Por: @rafabartrina
“El precio justo del trabajo”
(con testimonio de don Rafael Palacios Osuna)
En 1942, en plena Segunda Guerra Mundial, cuando California restringía la comercialización del vino salvo para fines religiosos, las Bodegas de Santo Tomás —fundadas en 1888 y adquiridas por el General Abelardo L. Rodríguez en 1932— vivieron una bonanza inesperada.

Las uvas que no podían ser procesadas en Estados Unidos fueron exportadas a Baja California, y Ensenada se convirtió en refugio y motor de esa sobreproducción. Las bodegas recibían cargamentos enteros, y la producción se disparó. El trabajo también. En medio de esa sobrecarga, un grupo de empleados decidió organizarse. Eran siete, entre ellos don Rafael Palacios Osuna, quien me refirió esta parte de la historia.
Subieron a una vieja foringa —vehículo modesto, pero firme— y viajaron hasta El Sauzal, donde los recibió don Vicente Ferreira. Le expusieron con respeto la razón de su visita: querían presentar al General Rodríguez sus inquietudes salariales, no como reclamo, sino como reconocimiento al esfuerzo colectivo.
La respuesta del General fue clara: habría una reunión formal, no solo con los delegados, sino con la totalidad de los empleados. Y así fue. En las propias instalaciones de Bodegas de Santo Tomás, se reunieron todos. El General habló con franqueza. Reconoció el esfuerzo titánico, agradeció la entrega, y propuso algo que, a más de ochenta años de distancia, aún desconcierta por su sencillez y profundidad:—Cada uno de ustedes —dijo— escribirá su pretensión salarial.
Pongan ustedes el precio a su trabajo. Y así fue. Cada empleado escribió su cifra. Todas fueron leídas, estudiadas, condensadas. Y se llegó a un promedio que fue aceptado por unanimidad absoluta. Porque para el General, el interés económico personal nunca fue el motor principal.
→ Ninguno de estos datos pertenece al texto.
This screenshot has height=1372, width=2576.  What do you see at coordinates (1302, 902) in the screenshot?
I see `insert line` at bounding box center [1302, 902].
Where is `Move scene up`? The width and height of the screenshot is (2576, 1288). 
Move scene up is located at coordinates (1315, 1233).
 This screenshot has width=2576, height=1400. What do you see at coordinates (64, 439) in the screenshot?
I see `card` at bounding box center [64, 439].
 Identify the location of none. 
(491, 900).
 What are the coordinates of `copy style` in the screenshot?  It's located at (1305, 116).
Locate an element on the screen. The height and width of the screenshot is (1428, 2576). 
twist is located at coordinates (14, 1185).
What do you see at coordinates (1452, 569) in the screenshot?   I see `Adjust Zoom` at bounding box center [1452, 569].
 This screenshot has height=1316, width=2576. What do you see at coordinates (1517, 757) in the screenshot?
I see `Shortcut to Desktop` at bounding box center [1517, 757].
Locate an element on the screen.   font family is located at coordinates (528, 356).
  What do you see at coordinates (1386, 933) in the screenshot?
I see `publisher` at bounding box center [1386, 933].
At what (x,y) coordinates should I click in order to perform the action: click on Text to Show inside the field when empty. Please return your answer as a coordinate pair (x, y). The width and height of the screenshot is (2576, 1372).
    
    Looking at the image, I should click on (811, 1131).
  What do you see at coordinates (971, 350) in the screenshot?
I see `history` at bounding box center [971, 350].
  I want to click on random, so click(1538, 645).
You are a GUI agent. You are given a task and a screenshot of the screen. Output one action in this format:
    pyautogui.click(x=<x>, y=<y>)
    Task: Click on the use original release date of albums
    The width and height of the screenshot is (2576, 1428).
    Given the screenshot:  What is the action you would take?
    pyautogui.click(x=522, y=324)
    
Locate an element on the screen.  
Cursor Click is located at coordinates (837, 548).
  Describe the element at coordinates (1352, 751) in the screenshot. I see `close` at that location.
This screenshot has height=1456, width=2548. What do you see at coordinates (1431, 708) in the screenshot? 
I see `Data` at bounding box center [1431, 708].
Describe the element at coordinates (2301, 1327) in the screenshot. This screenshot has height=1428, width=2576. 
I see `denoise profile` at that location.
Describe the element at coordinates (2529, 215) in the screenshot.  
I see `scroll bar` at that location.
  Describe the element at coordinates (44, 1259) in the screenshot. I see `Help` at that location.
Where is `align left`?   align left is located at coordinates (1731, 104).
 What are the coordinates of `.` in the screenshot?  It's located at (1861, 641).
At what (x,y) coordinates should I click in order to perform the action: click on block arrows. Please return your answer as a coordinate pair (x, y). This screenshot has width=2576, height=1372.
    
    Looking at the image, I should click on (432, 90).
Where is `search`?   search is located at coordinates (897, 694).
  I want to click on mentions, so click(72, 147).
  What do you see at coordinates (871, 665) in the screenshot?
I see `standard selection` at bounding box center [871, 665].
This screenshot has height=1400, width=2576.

Lo que lo movía era otra cosa: la estabilidad de ingresos, el pago justo, y la dignidad de quienes hacían posible el vino.
Ponía primero la situación física, moral y económica de sus trabajadores, y lo hacía sin discursos, con hechos. Pero la historia no termina ahí. En 1946, con el fin de la guerra y el levantamiento de las restricciones en California, las uvas dejaron de llegar. Las vacas flacas volvieron. La empresa ya no podía sostener los salarios pactados.
Otra reunión. Obreros y gerencia. Otra propuesta. Se analizaron los costos, los resultados, las causas. Y nuevamente, el General pidió lo impensable:—Fijen ustedes mismos sus nuevos salarios. Ayúdennos a salvar la empresa. Y los empleados, con la misma dignidad con la que habían pedido aumento, ahora propusieron su propia reducción. El resultado: las Bodegas de Santo Tomás sobrevivieron. Y siguieron creciendo.
Porque en esa historia, el valor del trabajo no lo dictó el mercado, ni el capataz, ni el miedo. Lo dictó la conciencia compartida de quienes sabían que el vino no se hace solo con uvas, sino con respeto. El General Abelardo L. Rodríguez dejó un ejemplo que trasciende generaciones: demostró que las relaciones obrero-patronales no son simples acuerdos de salario, sino vínculos de respeto, corresponsabilidad y visión compartida.
A él, al General, se le reconoce con profunda admiración y respeto. No solo por su papel como empresario o político, sino por haber entendido que el verdadero poder no está en mandar, sino en escuchar, compartir y sostener.